The drawing workflow in Fusion is lovely! Their “Dimension” tool automatically understands the kind of dimension you’re likely to want but you also get a plethora of manual dimension tool so you can choose if you prefer radius vs diameter, linear vs aligned etc. It even comes with a note tool that’s so smart it auto-filled my countersunk hole dimension all by itself!

You can’t add notes to the isometric drawing which is a bit of a shame but not unreasonable.

Once again I’m no engineer so my drawing leaves a lot to be desired plus I added a color filter to not make it a flashbang.

The drawing of the previous part

The drawing of the previous part

The drawing of the previous part

Worthy of note is that on the free version you are locked out of exporting drawings to any format, though you can sorta bypass this by printing them and using “Save to PDF” virtual printers like the ones built into Windows 10, just make sure to change the scale from “Fit to paper” to 1:1!

No exporting for you… without a workaround

No exporting for you… without a workaround

No exporting for you… without a workaround


The assembly workflow is good! I still think Onshape has an edge in usability and the UI is just plain more intuitive, but Fusion 360 definitely wins in the sheer amount of feature libraries you get access to.

I find it quite entertaining that to get screws for assemblies it opens a web-view into McMaster-Carr’s website (American hardware supplier, for my fellow non americans) and you’re just supposed to find what you want and download the 3-D SAT model (it automagically gets added to the project after clicking Download, so it’s not that sketchy).

It gets the job done I guess?

It gets the job done I guess?

It gets the job done I guess?

You won’t get the more exotic features like exploded assemblies in the free version but I don’t see why you couldn’t just work around that manually.

Sheet metal

Doing sheet metal parts is very simple! Fusion360 comes with its own “Sheet metal” tab full of tools for flanges and even threads.

As the exercise, I replicated TooTallToby’s 21-03-08B - Post bracket and save for some trickery on the dimensions (not the software’s fault but me falling to Toby’s mischievous tricks) I got all done quite quickly and effortlessly.

Toby ALMOST got me this time!

Toby ALMOST got me this time!

Toby ALMOST got me this time!

I once again exported the part to .STEP and ran it through a sheet metal online service UI just for sanity checking but haven’t actually ordered it because that would make run me into poverty really quickly.

Unlike with drawings, Fusion 360 will let you flatten sheet metal parts and export a DXF of a flattened part.

Since I had trouble with this part I had a chance to bust out the measure tool! It was really quick and intuitive to use, helping me troubleshoot and identify the problem within a couple minutes.

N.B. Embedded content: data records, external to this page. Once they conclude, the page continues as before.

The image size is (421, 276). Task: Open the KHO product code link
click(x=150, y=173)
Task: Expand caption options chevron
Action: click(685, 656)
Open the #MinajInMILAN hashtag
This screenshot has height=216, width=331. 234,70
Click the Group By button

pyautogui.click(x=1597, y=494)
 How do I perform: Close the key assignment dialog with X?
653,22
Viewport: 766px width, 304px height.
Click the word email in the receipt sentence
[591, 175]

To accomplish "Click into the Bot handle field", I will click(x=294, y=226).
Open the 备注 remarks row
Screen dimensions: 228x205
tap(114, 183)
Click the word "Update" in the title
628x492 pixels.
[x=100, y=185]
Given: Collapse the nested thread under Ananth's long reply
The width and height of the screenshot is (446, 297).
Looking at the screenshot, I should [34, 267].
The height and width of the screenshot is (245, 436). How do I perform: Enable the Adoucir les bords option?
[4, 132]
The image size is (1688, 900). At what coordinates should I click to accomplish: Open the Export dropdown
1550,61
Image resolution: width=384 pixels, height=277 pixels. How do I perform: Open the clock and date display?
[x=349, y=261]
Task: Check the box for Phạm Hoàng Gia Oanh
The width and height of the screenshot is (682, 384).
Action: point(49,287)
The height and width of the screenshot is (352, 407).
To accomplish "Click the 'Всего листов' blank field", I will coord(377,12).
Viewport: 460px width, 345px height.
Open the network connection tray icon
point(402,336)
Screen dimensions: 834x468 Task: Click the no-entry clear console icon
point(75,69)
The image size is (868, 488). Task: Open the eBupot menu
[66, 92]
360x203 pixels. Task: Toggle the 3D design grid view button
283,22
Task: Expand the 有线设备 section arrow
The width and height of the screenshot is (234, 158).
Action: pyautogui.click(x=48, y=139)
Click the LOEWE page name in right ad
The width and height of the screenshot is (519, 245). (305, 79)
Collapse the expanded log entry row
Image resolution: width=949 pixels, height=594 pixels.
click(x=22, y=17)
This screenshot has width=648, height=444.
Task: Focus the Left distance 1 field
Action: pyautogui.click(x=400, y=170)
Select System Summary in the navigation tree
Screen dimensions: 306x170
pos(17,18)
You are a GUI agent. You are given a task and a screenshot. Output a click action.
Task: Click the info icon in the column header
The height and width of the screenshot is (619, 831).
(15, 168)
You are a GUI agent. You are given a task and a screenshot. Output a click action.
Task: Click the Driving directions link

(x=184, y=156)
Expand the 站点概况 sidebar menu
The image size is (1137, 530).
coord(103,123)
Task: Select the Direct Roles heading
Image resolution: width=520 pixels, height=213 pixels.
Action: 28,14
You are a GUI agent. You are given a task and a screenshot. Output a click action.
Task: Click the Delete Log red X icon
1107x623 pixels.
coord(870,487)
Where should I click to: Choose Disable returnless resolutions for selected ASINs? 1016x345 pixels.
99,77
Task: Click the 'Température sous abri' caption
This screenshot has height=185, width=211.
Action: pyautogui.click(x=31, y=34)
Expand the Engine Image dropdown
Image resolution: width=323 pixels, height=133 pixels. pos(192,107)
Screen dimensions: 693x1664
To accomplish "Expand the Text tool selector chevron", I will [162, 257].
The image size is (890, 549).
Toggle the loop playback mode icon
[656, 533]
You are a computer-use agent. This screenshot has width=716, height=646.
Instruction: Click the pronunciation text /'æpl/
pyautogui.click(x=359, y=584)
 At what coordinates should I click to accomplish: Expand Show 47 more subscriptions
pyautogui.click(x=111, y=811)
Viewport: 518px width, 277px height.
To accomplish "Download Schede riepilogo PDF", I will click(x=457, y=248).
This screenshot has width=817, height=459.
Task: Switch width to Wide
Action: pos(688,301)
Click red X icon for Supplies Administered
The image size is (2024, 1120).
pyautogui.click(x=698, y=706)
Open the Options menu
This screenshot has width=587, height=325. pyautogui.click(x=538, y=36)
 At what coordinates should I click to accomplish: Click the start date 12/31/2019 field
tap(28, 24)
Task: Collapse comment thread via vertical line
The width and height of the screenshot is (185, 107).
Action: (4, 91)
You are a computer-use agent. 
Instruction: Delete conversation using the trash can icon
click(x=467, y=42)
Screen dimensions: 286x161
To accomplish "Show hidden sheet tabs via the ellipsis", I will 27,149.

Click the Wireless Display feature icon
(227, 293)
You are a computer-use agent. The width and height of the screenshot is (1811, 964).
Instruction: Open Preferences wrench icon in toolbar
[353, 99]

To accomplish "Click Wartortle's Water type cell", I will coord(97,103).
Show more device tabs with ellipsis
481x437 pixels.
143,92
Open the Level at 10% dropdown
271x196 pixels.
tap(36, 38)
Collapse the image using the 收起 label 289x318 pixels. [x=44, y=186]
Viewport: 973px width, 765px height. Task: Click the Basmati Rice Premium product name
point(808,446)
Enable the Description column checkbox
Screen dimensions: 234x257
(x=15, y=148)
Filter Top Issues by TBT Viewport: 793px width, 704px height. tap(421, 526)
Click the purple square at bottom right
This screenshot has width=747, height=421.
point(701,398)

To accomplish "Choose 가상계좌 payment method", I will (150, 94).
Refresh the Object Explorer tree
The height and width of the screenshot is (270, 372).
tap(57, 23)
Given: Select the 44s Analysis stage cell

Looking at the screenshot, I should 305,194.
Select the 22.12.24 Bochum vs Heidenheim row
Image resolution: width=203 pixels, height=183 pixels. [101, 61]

Thanks for that!

Conclusion: A worthy favorite of many

I think Fusion’s reputation is well earned. It requires some getting used to and to use efficiently you will need to spend some time setting shortcuts up and getting aquainted to its quirks but once you’re familiar with it you could churn out parts very quickly!

I worry still about the future of the tool because of the company that maintains it, surely they will soon awaken again, pressured to try to convert more hobbyists into subscription users. Autodesk is a company dear to few and that number is not going up.

For the time being, as long as you’re ok with the risk of having to jump ship, it’s a solid pick! Remember to always back up all your projects in .STEP just in case.